We think it gives the impression to consumers that a baby will become smarter by consuming this brand of milk powder.
Abbott unsurprisingly denies this. The Straits Times quoted an Abbott spokesman as saying:
It is stated on the front label that IQ stands for ‘Intestinal Quality’. Abbott adheres to all applicable codes, regulations and laws regarding the marketing of formula milk in the countries where we do business.
Any laws about how the font sizes can be misleading?
The Price Of Intestinal Quality
According to the Abbott website for Singapore, a 400g tin of Gain IQ Kid retails for $19.90.
A 850g tin will set you back by $39,90, while a 1.8kg tin goes for a whopping $79.50 for the privilege of having your kid’s instestinal quality boosted.
Concerned netizens are sure to ask, what is the Government doing about this?
Fret not, for the Government has decided to intervene to ensure parents are able to get their fair share of affordable milk powder for their kids — while promising they get all the necessary nutrition to grow up strong and healthy.
The Ministry Of Trade And Industry has already released a video reminding consumers that all brands of infant formula are similar in nutritional needs, no matter their price.

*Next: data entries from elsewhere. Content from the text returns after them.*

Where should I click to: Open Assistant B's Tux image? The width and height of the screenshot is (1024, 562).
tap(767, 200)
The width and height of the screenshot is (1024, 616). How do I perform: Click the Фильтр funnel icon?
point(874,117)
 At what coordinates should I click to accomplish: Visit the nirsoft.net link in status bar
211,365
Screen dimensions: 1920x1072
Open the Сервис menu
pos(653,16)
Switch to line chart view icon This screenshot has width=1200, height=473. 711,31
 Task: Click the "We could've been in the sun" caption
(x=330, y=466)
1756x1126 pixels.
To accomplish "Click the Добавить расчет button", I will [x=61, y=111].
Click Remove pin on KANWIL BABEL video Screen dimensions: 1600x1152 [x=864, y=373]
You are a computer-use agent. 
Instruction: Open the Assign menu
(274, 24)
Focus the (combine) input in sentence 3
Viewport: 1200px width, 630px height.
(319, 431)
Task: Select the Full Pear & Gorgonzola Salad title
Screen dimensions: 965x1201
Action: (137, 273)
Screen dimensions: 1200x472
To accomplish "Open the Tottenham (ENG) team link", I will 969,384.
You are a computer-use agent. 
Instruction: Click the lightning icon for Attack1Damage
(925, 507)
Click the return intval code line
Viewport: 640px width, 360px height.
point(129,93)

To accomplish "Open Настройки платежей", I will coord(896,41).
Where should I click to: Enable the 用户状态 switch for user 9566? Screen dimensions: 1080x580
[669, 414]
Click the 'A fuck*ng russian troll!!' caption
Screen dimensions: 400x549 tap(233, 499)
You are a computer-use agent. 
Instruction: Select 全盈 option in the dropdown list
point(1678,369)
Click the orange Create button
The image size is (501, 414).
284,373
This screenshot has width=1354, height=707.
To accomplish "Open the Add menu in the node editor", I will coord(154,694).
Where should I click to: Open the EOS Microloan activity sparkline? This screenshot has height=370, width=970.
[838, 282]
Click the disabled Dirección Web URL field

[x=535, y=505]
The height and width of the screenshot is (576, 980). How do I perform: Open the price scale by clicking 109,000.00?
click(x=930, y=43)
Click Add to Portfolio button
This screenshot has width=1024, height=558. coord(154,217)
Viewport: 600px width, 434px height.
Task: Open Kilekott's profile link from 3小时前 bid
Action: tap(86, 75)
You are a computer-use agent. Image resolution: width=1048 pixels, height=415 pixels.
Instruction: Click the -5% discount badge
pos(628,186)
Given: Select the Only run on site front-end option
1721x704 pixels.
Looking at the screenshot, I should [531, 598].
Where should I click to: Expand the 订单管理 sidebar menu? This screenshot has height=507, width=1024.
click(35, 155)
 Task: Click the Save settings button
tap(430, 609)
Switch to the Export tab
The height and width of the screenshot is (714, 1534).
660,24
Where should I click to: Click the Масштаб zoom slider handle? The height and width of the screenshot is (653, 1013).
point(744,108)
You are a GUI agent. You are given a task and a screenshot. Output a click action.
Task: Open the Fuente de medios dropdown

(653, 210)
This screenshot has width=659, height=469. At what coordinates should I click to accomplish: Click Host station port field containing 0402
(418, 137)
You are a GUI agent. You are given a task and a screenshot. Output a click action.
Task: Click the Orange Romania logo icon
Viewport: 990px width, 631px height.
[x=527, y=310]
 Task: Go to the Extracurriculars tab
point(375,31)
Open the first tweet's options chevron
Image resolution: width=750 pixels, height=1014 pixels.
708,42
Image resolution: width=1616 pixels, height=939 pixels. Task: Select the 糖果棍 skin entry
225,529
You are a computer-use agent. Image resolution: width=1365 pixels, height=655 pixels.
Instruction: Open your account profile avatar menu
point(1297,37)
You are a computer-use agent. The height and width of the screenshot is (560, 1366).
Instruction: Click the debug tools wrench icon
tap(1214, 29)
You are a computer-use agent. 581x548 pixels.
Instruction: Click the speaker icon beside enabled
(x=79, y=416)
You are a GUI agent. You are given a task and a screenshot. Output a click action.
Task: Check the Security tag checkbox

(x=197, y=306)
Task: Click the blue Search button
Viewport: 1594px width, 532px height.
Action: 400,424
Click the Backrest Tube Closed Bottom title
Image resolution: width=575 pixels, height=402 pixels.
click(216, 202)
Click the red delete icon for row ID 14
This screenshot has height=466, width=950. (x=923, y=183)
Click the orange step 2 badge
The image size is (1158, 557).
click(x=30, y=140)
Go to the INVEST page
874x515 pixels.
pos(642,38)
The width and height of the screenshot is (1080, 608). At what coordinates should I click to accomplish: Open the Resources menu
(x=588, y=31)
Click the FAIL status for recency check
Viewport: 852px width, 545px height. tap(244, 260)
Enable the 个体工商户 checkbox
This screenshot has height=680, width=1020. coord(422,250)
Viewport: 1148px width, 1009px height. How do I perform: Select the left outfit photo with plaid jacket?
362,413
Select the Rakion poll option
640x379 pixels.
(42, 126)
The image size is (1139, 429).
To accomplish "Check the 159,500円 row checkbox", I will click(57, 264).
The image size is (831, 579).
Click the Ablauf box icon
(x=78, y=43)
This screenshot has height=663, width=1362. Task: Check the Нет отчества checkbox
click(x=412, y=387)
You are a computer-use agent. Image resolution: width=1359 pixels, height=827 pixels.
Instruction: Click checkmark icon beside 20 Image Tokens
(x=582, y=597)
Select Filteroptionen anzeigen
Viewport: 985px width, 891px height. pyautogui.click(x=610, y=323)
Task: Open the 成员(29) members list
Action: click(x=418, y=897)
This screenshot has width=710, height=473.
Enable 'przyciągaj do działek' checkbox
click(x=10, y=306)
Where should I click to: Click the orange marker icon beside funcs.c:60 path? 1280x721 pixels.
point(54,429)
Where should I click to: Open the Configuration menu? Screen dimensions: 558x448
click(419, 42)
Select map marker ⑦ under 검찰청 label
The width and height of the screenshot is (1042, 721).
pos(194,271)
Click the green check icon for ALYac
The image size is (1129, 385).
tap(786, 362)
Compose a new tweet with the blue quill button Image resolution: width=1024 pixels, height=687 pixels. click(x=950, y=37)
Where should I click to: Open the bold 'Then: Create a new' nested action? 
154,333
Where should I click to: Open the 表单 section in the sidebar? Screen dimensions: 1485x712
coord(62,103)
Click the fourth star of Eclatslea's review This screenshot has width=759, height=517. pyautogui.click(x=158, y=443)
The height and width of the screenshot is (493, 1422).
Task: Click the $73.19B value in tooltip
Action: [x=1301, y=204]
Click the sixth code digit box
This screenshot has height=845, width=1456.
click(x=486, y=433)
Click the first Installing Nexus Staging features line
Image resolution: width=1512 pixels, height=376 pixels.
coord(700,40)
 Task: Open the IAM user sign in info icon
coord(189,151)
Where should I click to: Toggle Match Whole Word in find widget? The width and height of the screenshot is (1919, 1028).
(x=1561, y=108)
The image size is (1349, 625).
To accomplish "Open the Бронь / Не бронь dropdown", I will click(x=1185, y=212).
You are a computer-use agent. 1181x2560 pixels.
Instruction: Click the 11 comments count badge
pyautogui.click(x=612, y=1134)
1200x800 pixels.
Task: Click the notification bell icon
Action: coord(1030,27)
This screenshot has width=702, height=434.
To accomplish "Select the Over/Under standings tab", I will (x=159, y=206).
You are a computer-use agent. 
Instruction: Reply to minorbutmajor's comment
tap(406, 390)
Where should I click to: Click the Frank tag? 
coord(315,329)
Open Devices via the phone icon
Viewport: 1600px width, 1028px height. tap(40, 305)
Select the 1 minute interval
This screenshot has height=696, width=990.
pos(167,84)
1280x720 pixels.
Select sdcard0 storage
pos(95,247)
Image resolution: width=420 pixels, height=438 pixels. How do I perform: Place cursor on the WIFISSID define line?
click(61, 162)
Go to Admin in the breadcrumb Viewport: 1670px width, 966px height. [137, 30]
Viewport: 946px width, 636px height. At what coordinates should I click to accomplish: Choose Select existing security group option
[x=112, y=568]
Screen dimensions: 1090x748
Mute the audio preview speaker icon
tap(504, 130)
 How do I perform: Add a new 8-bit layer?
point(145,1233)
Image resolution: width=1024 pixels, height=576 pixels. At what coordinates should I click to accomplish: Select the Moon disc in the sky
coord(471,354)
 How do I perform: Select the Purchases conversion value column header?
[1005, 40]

And according to Channel NewsAsia, the Agri-Food and Veterinary Authority (AVA) is tightening food regulations to stop marketing tactics that fool customers into paying more for infant formula.
Illustrations that seek to entice consumers will also be disallowed.
The new rules will be finalised by the year end.
Abbott may be in the clear for now, but it can’t escape the wrath of netizens.
And foolish parents weren’t spared from criticism either.
We certainly think they’ve been milking parents for quite some time now.
Don’t Be Kiasu
We applaud the AVA for reviewing the formula milk industry and coming up with new regulations that look set to eradicate such dishonest advertising.
But parents should also play their part, and avoid being kiasu and gullible enough to believe that their baby’s intelligence can be increased just by drinking milk powder.
Such ignorance will just allow them to be easy targets for misleading marketing.